# 📊 Data Analysis Assignment

## Objective
- Load and analyze a dataset using Pandas.
- Perform basic statistics and grouping.
- Visualize insights with Matplotlib and Seaborn.

Dataset used: **CRMreport.csv** (customer subscription, billing, and package details).

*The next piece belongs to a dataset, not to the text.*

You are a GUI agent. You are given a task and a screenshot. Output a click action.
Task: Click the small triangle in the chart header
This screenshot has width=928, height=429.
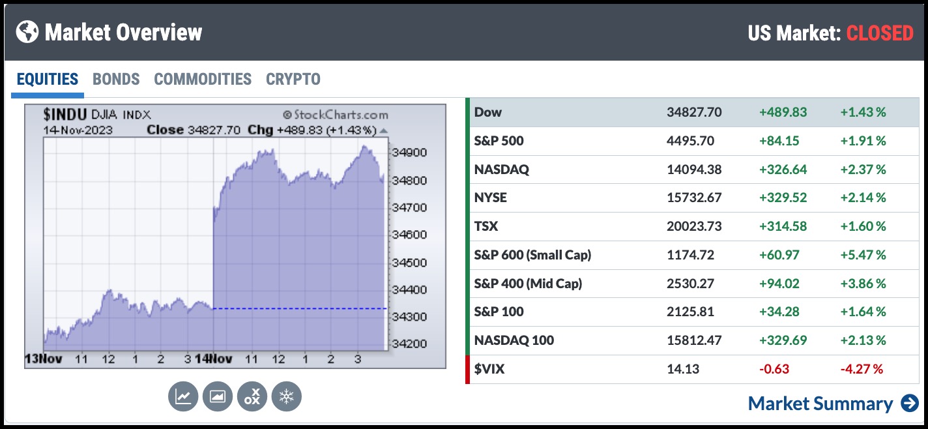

## Task 1: Load & Explore the Dataset


```
import pandas as pd
import matplotlib.pyplot as plt
import seaborn as sns
import os

# Load dataset

df = pd.read_csv("../data/CRMreport.csv")
df.head()
```

# Dataset info
```
df.info()
```

# Check missing values
```
df.isnull().sum()
```

# Drop duplicates and clean column names
```
df = df.drop_duplicates()
df.columns = df.columns.str.strip().str.lower().str.replace(" ", "_")
df.head()
```

## Task 2: Basic Data Analysis


# Summary statistics
```
df.describe(include="all")
```

# Grouping example: average DAYS per package
```
if "pkg" in df.columns and "days" in df.columns:
    avg_days_pkg = df.groupby("pkg")["days"].mean().sort_values(ascending=False)
    avg_days_pkg
```

## Task 3: Data Visualization
```
We will create four plots:
1. Line chart (installs over time)  
2. Bar chart (average days per package)  
3. Histogram (distribution of days)  
4. Scatter plot (days vs band)  
```

```
sns.set(style="whitegrid")
os.makedirs("../outputs", exist_ok=True)
```

# 1. Line chart: Installs over time
```
if "installdate" in df.columns:
    df["installdate"] = pd.to_datetime(df["installdate"], errors="coerce")
    installs_over_time = df.groupby(df["installdate"].dt.to_period("M")).size()
    installs_over_time.plot(kind="line", marker="o")
    plt.title("Installations Over Time")
    plt.xlabel("Month")
    plt.ylabel("Number of Installs")
    plt.xticks(rotation=45)
    plt.tight_layout()
    plt.savefig("../outputs/line.png")
    plt.show()
```

# 2. Bar chart: Average DAYS per package
```
if "pkg" in df.columns and "days" in df.columns:
    sns.barplot(x="pkg", y="days", data=df, estimator="mean", ci=None, order=df["pkg"].value_counts().index)
    plt.title("Average DAYS per Package")
    plt.xlabel("Package")
    plt.ylabel("Average DAYS")
    plt.xticks(rotation=45)
    plt.tight_layout()
    plt.savefig("../outputs/bar.png")
    plt.show()
```

# 3. Histogram: Distribution of DAYS
```
if "days" in df.columns:
    plt.hist(df["days"].dropna(), bins=20, edgecolor="black")
    plt.title("Distribution of DAYS")
    plt.xlabel("Days")
    plt.ylabel("Frequency")
    plt.tight_layout()
    plt.savefig("../outputs/histogram.png")
    plt.show()
```

# 4. Scatter plot: Days vs Band
```
if "days" in df.columns and "band" in df.columns:
    sns.scatterplot(x="days", y="band", data=df)
    plt.title("Days vs Band")
    plt.xlabel("Days")
    plt.ylabel("Band")
    plt.tight_layout()
    plt.savefig("../outputs/scatter.png")
    plt.show()
```

## Findings / Observations

- The dataset shows how customers are distributed across packages, franchises, and teams.  
- Some packages keep customers for longer average `days` than others.  
- Installations over time reveal trends (growth, decline, or seasonality).  
- Scatter plot of `days` vs `band` helps identify usage patterns or anomalies.